日々ワイドショーで、ダンジョンを警備する彼らを非難する報道をする現状で、誰が一番市民を守っているか、それを理解してる人がどれだけいるのか。
更には、未完成とは言え当初の国ですら把握できなかった安全地帯を探り当てる人が、がどれだけ重要かを」
新一は、その言葉に息を飲んだ。
確かにそのとおりである。
この世界に突如として現れたダンジョンと言う驚異。
それを肌で感じるころには、既にもう遅いのだ。
だが、周囲の人たちを見れば未だその危険性を理解してるとは思えない。
テレビで見た特殊部隊に石を投げる男性、あれはその最たるもので、中から化け物を溢れさせないためにいる彼らを罵倒するなんて、自殺志願してるのと何ら変わらない。
彼らがもし魔物の駆除をやめれば三年、下手をすればそれより短い時間でスタンピードが起きてもおかしくないのだ。

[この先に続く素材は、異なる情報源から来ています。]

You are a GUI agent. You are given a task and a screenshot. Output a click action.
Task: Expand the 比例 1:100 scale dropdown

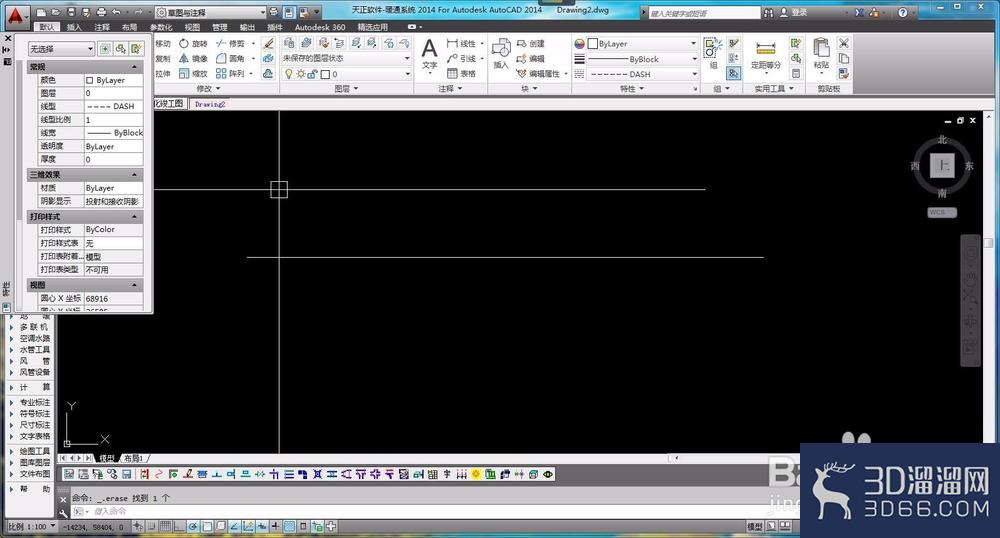pyautogui.click(x=31, y=527)
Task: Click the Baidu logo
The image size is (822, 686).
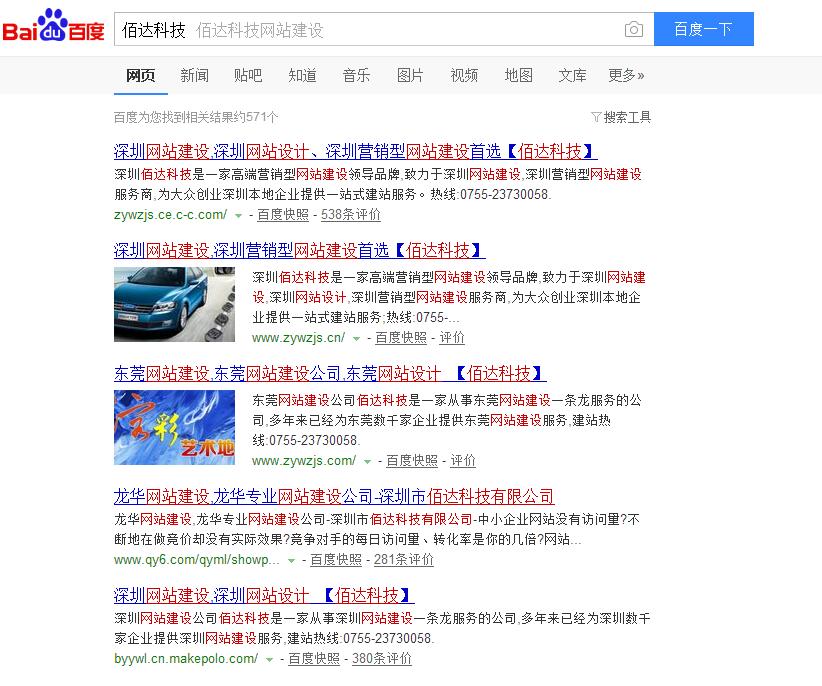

そうなれば、先ほどの男も例外なく魔物に飲まれるのだ。
「それにシンイチ君なら、何か気付いたんじゃないかと思ってね?」
シズクの言葉に暫く考え込む。
彼女の言う通り、今回のダンジョン出現で分かった事がある。
初めてダンジョンが出現した当初は、基本三百半ば~四百キロ後半の距離がラインだと予想していた。
そして今回、新宿に現れた事で三百と想定した場合、名古屋と宮城のダンジョン間には、おおよそ百キロ未満の空白があることが分かった。
つまりアレの相互干渉限界領域は『ほぼ三百キロ』だ。
そこで改めて考えたダンジョン間の距離について語ると、シズクはゆっくり頷き通信機らしきものでどこかとやり取りをする。
それが終えると、こちらを見てほほ笑んだ。
「……流石ね。先ほどの情報を同盟を組んでる各国に通達したわ。皆それを元に安全地帯の確保に動くそうよ。
分かったでしょう? そういった事に真っ先に気付いた貴方の知識や閃きが欲しいの。突発的な暴食で失いたくないの。人類の為に」
(人類の為、ときたか)
まるでどこぞのファンタジーの様ではないか。そう考えた瞬間、車が大きく揺れた。